第4話モーニングアフター


電子の海に溺れる。

完全な非定型ピアニシモ

緩やかなカーブ

崩れる生命の余韻。

恐れることもない、何もなければ、君の耳がある。

三重苦のヘレンケラー。魂を鼓舞するオプティミズムの優しい微笑み


彼女はいう。

「世界なんて、きっとこんなものよ」

僕は答える。

「あなたは、まだまだ自由の意味を知らないのでしょう」

彼女はいう。

「きっとヘレンケラーはあなたみたいな人が一番好きだったはずよ」

僕は答える。

「屈しない。けれど、僕は強くはない」

「そういうところよ。あなたの魅力は」

「え、そうなの?」

「そうなんですよ」

「はい」

と電子の海の先のイルカの群れが、ピアノに呼応して、歌声を重ね合わせる。

非定型のピアニスト。

揺れ動く、微睡のしじまで。

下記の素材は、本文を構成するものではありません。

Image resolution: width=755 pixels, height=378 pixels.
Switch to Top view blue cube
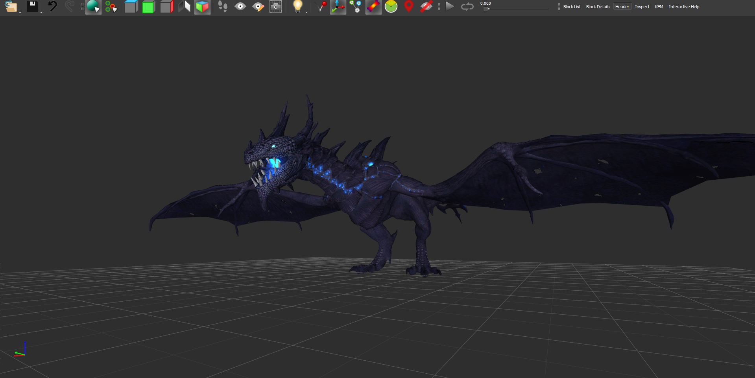pyautogui.click(x=131, y=7)

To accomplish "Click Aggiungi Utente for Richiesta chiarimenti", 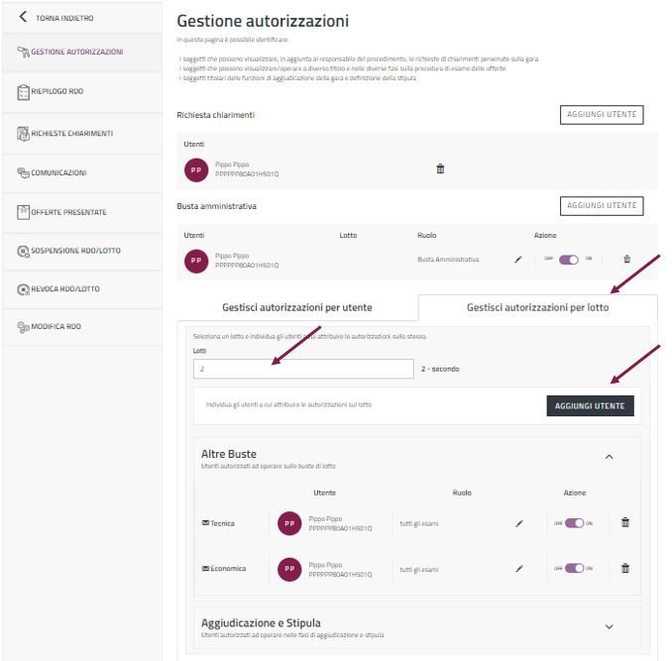I will [x=601, y=115].
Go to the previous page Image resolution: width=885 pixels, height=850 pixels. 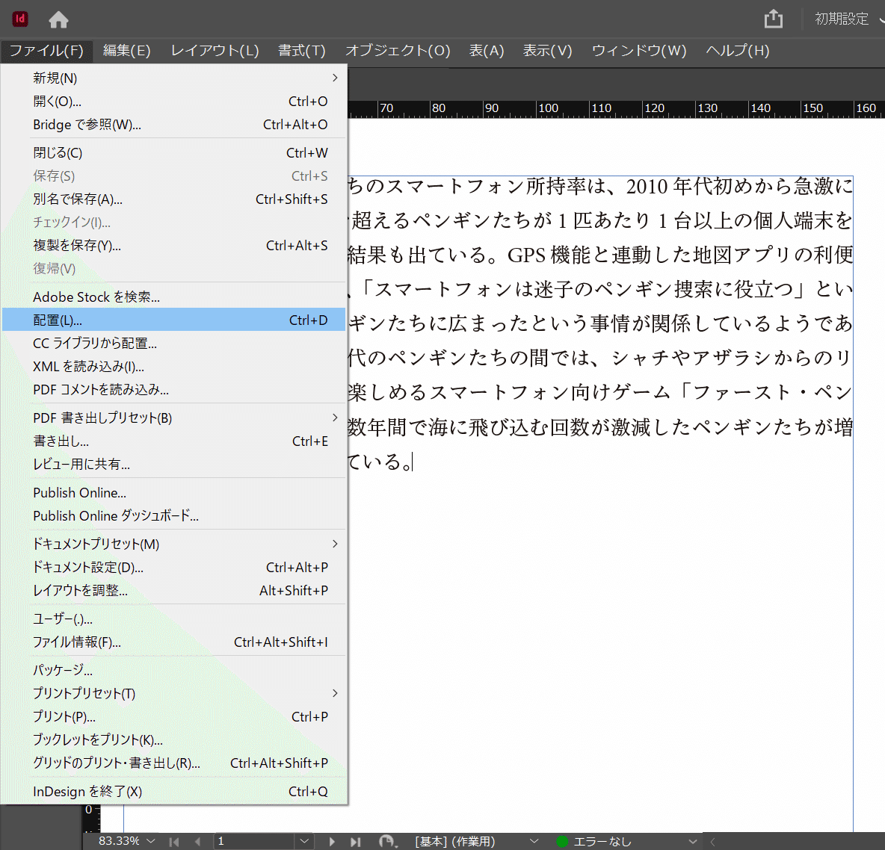197,842
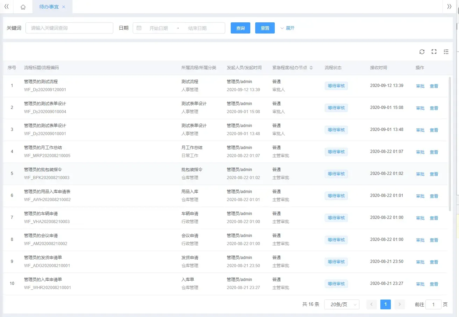This screenshot has height=317, width=459.
Task: Enter fullscreen table view
Action: [x=434, y=52]
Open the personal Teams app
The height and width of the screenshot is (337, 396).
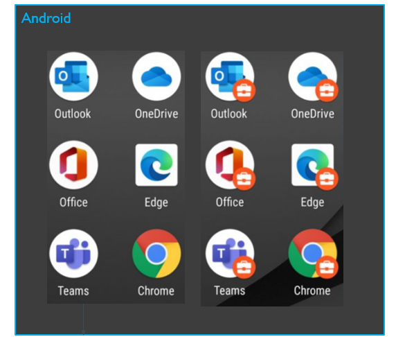click(73, 254)
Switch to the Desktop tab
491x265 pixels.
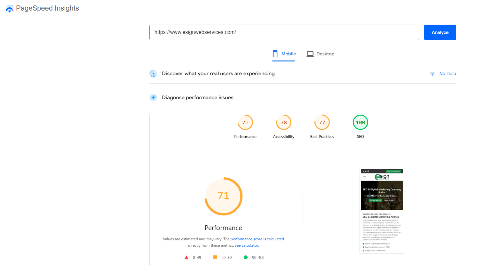[321, 54]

指が触れる。連弾の高揚感。

僕ら非定型のせむしぐさは、腐るか売れるかしなければ、いつかむしり取られる現実に。

 

イルカが鳴いて、目が覚める。

楽園型逃避行妄想詩人

洗練された線弱なワルツ。

僕ら乱暴なランボーもどきの戯言が、地中を潜って、そこに着く頃、エデンはきっと僕らを待つ。

自由、孤独、権威の贋金トロフィー。

そしてイルカが眠る頃、僕らは夜に生きる。そして未来を信じる。朝が来てモーニングコーヒーを淹れる。夢から覚める。歌が始まる。永遠が今になった。グットニュース、ビッグな英雄ワルツ。いつも初めは、ショパンの嘆き。初めはきっと今この瞬間、それから副交感神経の起立。着席、授業が始まり、さようなら。